My first cousin could not resist the seething rage boiling in him. Faster than steam escaping from a boiling kettle, he opened his desk, picked a book “When God was Black”, and threw it against the teacher’s face!
That incident cost him three weeks suspension and a compulsory one hour stress management class every Saturdays for a month. His counselor had no answer to his problem. Clueless thoughts echoed back to his empty notebook.
As a class prefect, Michael was a well-composed lad, who knew how to manage a rowdy class of thirty two pupils.
“You are going to be a very great man when you grow up,” Sister Angelina always told him.
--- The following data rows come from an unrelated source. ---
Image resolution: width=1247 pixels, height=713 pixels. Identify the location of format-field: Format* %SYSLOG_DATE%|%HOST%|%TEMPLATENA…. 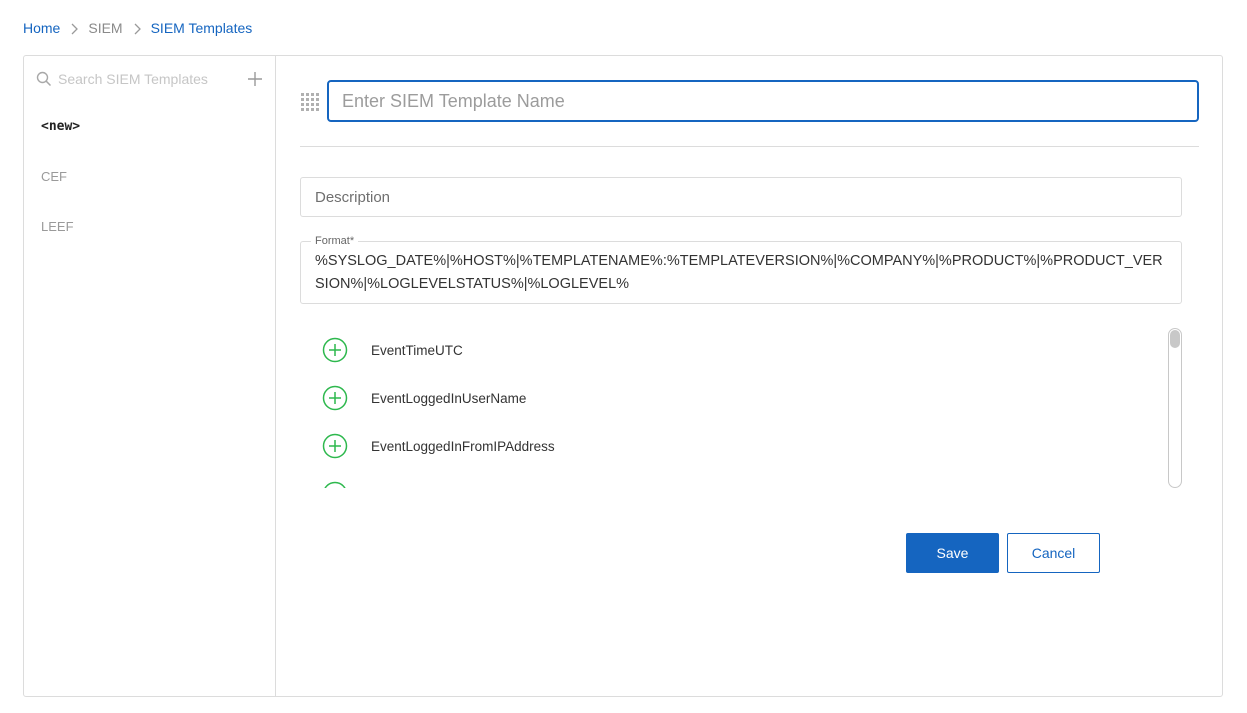
(741, 269).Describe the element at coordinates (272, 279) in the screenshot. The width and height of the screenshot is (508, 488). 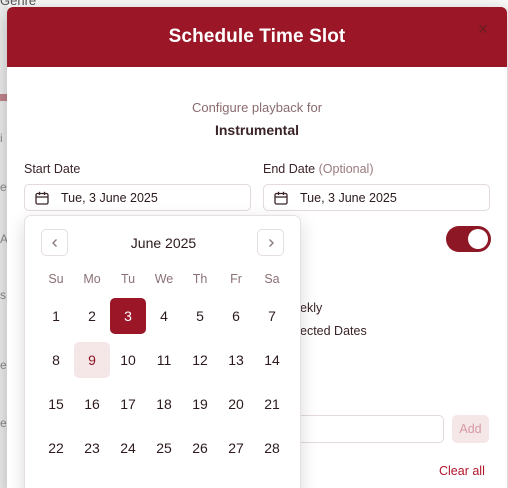
I see `weekday-label: Sa` at that location.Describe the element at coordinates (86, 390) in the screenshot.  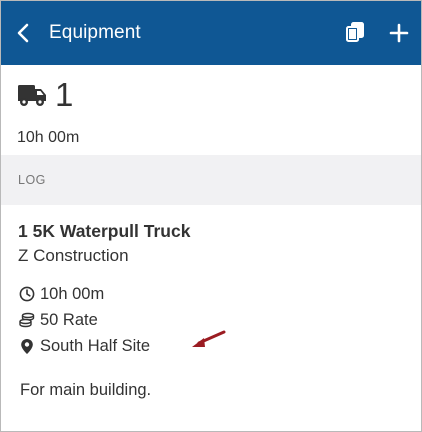
I see `entry-note: For main building.` at that location.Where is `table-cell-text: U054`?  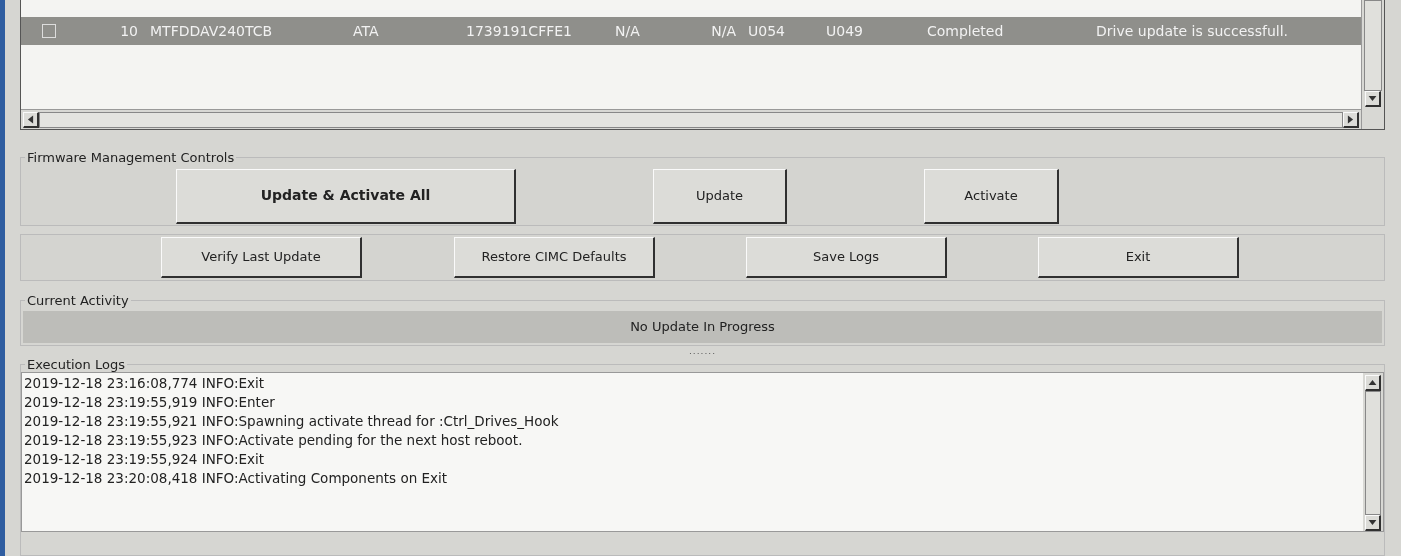
table-cell-text: U054 is located at coordinates (767, 31).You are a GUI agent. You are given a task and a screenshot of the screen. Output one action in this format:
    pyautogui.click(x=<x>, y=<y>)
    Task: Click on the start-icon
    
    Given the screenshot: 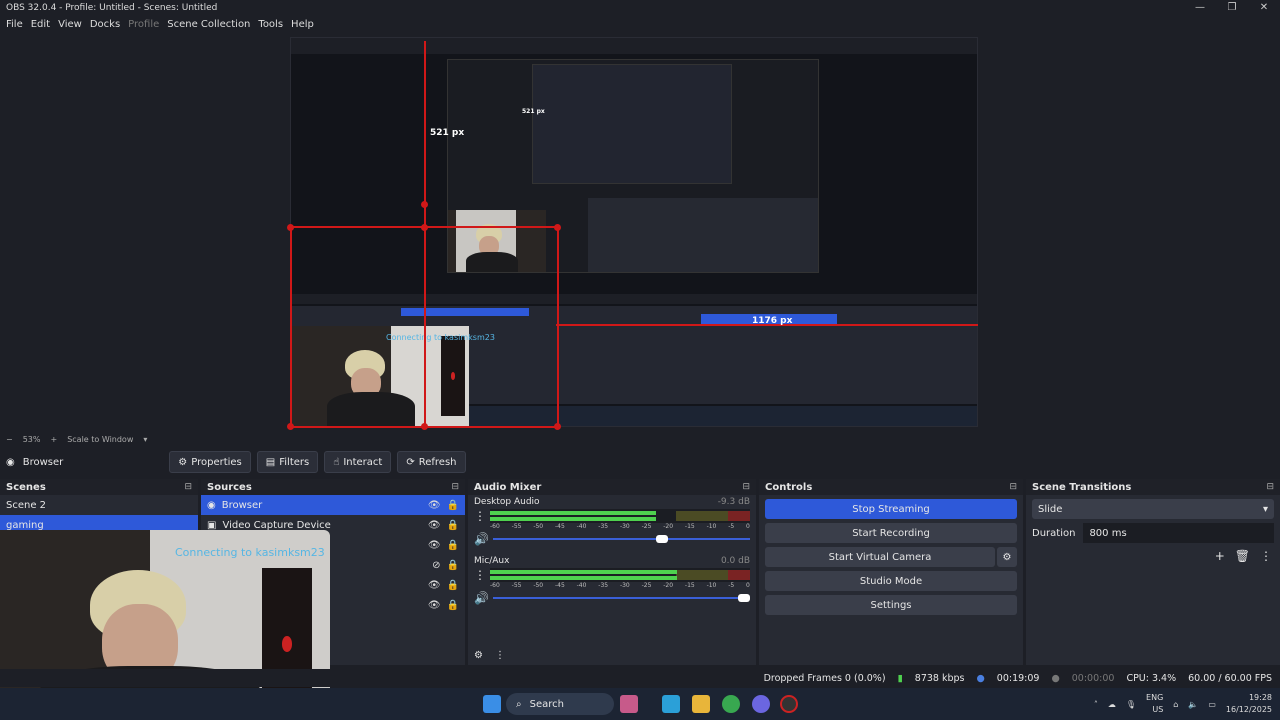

The alter boy on Sundays and Ash Wednesdays was a jewel to the Catholic school administration. Every speech, conduct, and look acted as a guide to the rest of his classmates and pupils.
His shoes were still shining black during afternoon hours in the dusty soccer field. “Do you levitate like Saint Joseph as you kick the ball?” some girls joked. Michael got pink cheeks in his hidden face when he got such compliments.
I was still curious to know why his emotions got out of control during the history class. One Sunday morning, I asked him “Why did you throw the book to the history teacher?”
“I wanted the knowledge in the book to get inside his head!” he replied.
“Were we apes when Krapf visited Mount Kenya?! Believe me or not, our teacher called us and our ancestors apes or something closer to that!”
To this day, I have no answer to the book-throwing episode. The only thing I can recall is a decorated doll put in Michael’s desk, three weeks after the incident. It had three pins pierced in its head.
That night, an inner voice told us to make a bonfire. Everything was gone with the flames, including the three pins.